» Aim of the task:
Make an exact copy of all the entries shown below.

» Data entries:
##############################

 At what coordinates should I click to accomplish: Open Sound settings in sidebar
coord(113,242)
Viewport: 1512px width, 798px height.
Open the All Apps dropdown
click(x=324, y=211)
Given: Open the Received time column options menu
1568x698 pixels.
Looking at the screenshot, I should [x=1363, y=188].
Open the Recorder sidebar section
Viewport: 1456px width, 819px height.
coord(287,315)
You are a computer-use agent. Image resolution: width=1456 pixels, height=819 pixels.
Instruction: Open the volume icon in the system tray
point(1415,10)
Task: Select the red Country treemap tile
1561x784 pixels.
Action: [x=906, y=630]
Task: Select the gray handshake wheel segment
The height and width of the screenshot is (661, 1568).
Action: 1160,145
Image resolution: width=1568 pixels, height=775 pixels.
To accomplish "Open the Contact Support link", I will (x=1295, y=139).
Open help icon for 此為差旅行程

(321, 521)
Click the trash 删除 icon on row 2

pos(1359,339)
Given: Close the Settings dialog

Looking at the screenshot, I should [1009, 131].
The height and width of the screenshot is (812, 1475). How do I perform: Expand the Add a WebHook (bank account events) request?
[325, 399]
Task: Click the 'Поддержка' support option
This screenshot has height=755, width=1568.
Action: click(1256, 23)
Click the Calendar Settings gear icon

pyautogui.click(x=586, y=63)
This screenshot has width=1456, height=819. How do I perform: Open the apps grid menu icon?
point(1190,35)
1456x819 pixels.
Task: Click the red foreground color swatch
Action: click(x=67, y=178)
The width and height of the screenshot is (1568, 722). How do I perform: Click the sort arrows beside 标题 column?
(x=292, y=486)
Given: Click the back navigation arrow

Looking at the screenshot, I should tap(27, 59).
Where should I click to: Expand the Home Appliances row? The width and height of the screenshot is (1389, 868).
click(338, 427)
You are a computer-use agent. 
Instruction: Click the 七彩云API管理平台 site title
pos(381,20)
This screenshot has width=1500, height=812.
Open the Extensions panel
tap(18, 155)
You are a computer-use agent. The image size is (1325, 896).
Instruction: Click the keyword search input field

##############################

» Task solution:
 At what coordinates should I click to accomplish: Open Sound settings in sidebar
coord(113,242)
Viewport: 1512px width, 798px height.
Open the All Apps dropdown
click(x=324, y=211)
Given: Open the Received time column options menu
1568x698 pixels.
Looking at the screenshot, I should [x=1363, y=188].
Open the Recorder sidebar section
Viewport: 1456px width, 819px height.
coord(287,315)
You are a computer-use agent. Image resolution: width=1456 pixels, height=819 pixels.
Instruction: Open the volume icon in the system tray
point(1415,10)
Task: Select the red Country treemap tile
1561x784 pixels.
Action: [x=906, y=630]
Task: Select the gray handshake wheel segment
The height and width of the screenshot is (661, 1568).
Action: 1160,145
Image resolution: width=1568 pixels, height=775 pixels.
To accomplish "Open the Contact Support link", I will (x=1295, y=139).
Open help icon for 此為差旅行程

(321, 521)
Click the trash 删除 icon on row 2

pos(1359,339)
Given: Close the Settings dialog

Looking at the screenshot, I should [1009, 131].
The height and width of the screenshot is (812, 1475). How do I perform: Expand the Add a WebHook (bank account events) request?
[325, 399]
Task: Click the 'Поддержка' support option
This screenshot has height=755, width=1568.
Action: click(1256, 23)
Click the Calendar Settings gear icon

pyautogui.click(x=586, y=63)
This screenshot has width=1456, height=819. How do I perform: Open the apps grid menu icon?
point(1190,35)
1456x819 pixels.
Task: Click the red foreground color swatch
Action: click(x=67, y=178)
The width and height of the screenshot is (1568, 722). How do I perform: Click the sort arrows beside 标题 column?
(x=292, y=486)
Given: Click the back navigation arrow

Looking at the screenshot, I should tap(27, 59).
Where should I click to: Expand the Home Appliances row? The width and height of the screenshot is (1389, 868).
click(338, 427)
You are a computer-use agent. 
Instruction: Click the 七彩云API管理平台 site title
pos(381,20)
This screenshot has width=1500, height=812.
Open the Extensions panel
tap(18, 155)
You are a computer-use agent. The image size is (1325, 896).
Instruction: Click the keyword search input field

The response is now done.